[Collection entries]
BEGIN

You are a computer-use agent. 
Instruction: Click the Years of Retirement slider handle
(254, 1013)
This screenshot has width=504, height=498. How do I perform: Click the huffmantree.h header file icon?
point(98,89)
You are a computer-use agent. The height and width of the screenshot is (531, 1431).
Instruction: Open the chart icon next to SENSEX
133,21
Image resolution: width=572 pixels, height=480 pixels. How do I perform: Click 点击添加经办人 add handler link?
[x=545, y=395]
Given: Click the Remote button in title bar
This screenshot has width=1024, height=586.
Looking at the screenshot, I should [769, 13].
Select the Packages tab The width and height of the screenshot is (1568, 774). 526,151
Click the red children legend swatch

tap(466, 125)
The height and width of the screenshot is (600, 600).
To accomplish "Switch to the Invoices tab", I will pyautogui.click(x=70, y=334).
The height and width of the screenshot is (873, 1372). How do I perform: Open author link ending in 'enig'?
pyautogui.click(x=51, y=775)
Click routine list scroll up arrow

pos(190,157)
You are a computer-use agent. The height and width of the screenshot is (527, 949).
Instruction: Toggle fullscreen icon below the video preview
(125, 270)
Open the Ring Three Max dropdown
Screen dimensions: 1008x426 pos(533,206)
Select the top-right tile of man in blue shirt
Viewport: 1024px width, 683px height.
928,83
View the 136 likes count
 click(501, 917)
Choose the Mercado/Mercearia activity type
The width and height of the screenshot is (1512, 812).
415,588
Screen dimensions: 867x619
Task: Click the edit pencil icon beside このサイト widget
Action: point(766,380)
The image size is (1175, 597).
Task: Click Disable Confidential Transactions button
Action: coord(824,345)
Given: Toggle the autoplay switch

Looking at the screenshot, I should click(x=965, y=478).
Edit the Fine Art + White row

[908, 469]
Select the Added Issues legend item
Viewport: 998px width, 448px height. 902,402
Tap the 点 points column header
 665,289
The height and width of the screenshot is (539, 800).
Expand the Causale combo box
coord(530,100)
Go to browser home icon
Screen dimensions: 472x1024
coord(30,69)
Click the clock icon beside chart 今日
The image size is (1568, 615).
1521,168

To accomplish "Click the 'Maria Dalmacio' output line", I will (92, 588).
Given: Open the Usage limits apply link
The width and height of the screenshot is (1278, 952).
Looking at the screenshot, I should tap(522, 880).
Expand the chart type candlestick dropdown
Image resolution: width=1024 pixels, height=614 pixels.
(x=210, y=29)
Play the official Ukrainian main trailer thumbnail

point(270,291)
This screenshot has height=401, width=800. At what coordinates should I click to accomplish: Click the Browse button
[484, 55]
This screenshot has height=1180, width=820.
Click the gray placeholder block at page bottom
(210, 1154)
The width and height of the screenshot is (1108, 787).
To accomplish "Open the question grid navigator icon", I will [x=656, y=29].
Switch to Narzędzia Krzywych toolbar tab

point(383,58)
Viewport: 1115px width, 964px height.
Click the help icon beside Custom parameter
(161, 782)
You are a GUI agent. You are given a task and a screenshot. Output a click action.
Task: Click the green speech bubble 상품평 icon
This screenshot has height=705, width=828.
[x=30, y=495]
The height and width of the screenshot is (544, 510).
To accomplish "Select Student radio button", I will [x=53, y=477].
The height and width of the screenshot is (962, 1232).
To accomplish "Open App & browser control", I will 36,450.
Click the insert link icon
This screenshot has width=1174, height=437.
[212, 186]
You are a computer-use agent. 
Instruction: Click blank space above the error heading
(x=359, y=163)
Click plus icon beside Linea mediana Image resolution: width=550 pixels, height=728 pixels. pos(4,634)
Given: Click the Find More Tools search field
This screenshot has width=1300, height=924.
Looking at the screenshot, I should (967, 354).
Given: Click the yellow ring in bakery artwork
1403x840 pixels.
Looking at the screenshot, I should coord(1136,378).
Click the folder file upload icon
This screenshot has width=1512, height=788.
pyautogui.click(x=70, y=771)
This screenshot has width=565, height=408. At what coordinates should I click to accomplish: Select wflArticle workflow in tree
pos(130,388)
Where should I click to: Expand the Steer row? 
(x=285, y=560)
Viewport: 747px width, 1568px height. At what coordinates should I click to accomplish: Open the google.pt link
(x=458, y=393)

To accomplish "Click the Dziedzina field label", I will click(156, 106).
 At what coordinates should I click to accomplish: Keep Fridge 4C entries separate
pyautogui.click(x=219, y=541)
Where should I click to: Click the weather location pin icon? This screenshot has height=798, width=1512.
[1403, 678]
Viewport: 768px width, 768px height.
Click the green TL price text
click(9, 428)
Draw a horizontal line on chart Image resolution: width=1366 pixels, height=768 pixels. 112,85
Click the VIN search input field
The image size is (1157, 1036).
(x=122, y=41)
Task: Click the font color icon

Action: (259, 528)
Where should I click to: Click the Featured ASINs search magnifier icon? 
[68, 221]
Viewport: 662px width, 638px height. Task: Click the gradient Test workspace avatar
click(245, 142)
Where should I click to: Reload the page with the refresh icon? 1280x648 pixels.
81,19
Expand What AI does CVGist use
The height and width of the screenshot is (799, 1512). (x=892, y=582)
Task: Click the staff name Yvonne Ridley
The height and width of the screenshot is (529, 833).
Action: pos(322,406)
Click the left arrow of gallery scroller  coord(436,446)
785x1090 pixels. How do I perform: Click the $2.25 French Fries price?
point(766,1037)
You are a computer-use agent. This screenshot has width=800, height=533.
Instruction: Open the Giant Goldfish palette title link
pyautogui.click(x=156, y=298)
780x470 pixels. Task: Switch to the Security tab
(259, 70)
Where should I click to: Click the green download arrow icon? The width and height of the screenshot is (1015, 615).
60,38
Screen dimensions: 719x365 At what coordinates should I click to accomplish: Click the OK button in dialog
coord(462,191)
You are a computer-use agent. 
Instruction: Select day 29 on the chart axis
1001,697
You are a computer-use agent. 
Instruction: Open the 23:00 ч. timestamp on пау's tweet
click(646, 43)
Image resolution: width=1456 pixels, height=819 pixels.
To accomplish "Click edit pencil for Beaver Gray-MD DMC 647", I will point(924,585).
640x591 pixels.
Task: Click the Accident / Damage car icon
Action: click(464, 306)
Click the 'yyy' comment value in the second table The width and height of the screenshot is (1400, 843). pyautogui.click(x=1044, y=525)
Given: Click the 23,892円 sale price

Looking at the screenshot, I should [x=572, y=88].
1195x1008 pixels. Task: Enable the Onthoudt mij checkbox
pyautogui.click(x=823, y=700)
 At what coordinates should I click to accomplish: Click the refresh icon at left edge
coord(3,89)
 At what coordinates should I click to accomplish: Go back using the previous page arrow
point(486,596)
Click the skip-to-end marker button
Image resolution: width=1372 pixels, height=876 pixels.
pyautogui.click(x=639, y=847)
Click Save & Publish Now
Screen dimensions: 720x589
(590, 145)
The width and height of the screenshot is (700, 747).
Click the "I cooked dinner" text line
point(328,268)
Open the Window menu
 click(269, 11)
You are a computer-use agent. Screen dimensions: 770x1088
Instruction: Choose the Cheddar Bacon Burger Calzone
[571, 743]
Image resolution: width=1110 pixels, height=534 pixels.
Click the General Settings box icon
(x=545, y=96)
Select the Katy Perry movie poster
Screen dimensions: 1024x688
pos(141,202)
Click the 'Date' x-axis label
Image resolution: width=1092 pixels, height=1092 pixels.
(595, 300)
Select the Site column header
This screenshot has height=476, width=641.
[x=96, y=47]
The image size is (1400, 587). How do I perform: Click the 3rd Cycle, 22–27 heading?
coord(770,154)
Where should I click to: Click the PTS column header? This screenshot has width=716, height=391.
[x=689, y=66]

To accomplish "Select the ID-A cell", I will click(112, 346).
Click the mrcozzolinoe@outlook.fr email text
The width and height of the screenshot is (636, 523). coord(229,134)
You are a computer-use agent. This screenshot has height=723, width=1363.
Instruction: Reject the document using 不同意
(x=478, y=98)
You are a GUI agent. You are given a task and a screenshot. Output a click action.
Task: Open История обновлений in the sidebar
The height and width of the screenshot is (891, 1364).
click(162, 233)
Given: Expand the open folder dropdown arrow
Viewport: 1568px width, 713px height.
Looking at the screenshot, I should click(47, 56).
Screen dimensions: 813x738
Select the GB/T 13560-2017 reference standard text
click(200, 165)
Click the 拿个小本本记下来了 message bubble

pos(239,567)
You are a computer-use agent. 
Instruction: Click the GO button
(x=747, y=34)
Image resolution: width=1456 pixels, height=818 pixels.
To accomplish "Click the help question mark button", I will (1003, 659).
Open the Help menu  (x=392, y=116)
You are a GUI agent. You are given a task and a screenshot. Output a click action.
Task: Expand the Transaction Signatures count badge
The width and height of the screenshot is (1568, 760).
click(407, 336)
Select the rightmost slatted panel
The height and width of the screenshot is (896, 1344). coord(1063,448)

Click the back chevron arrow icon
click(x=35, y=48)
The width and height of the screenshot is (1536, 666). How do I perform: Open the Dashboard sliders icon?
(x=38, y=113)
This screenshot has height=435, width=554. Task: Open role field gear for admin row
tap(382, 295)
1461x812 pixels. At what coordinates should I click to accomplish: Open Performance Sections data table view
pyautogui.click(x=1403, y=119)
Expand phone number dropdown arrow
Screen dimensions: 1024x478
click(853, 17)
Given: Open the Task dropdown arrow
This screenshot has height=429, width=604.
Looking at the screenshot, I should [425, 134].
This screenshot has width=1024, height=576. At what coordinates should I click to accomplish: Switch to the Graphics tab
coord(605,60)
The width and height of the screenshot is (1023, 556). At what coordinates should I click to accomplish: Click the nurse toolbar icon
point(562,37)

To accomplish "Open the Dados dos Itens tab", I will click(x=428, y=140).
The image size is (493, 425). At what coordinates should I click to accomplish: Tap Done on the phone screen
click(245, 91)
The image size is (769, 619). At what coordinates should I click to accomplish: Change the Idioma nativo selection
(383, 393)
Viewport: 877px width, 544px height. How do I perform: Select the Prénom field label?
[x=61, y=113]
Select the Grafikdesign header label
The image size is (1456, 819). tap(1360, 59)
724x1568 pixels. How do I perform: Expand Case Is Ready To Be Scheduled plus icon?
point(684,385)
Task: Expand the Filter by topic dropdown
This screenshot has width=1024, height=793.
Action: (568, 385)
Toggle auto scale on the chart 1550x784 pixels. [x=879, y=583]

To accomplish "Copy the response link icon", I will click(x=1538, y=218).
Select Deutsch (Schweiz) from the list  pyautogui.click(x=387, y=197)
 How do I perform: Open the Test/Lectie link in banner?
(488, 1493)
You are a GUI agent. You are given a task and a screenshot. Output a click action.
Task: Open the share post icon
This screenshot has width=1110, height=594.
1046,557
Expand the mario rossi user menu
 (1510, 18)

END

**Task details**: All lines above from the line with "Click the 'Date' x-axis label" through the line with "Given: Expand the open folder dropdown arrow", both included, are to be set down exactly, with nothing else.

**Result of the task**:
Click the 'Date' x-axis label
Image resolution: width=1092 pixels, height=1092 pixels.
(595, 300)
Select the Site column header
This screenshot has height=476, width=641.
[x=96, y=47]
The image size is (1400, 587). How do I perform: Click the 3rd Cycle, 22–27 heading?
coord(770,154)
Where should I click to: Click the PTS column header? This screenshot has width=716, height=391.
[x=689, y=66]

To accomplish "Select the ID-A cell", I will click(112, 346).
Click the mrcozzolinoe@outlook.fr email text
The width and height of the screenshot is (636, 523). coord(229,134)
You are a computer-use agent. This screenshot has height=723, width=1363.
Instruction: Reject the document using 不同意
(x=478, y=98)
You are a GUI agent. You are given a task and a screenshot. Output a click action.
Task: Open История обновлений in the sidebar
The height and width of the screenshot is (891, 1364).
click(162, 233)
Given: Expand the open folder dropdown arrow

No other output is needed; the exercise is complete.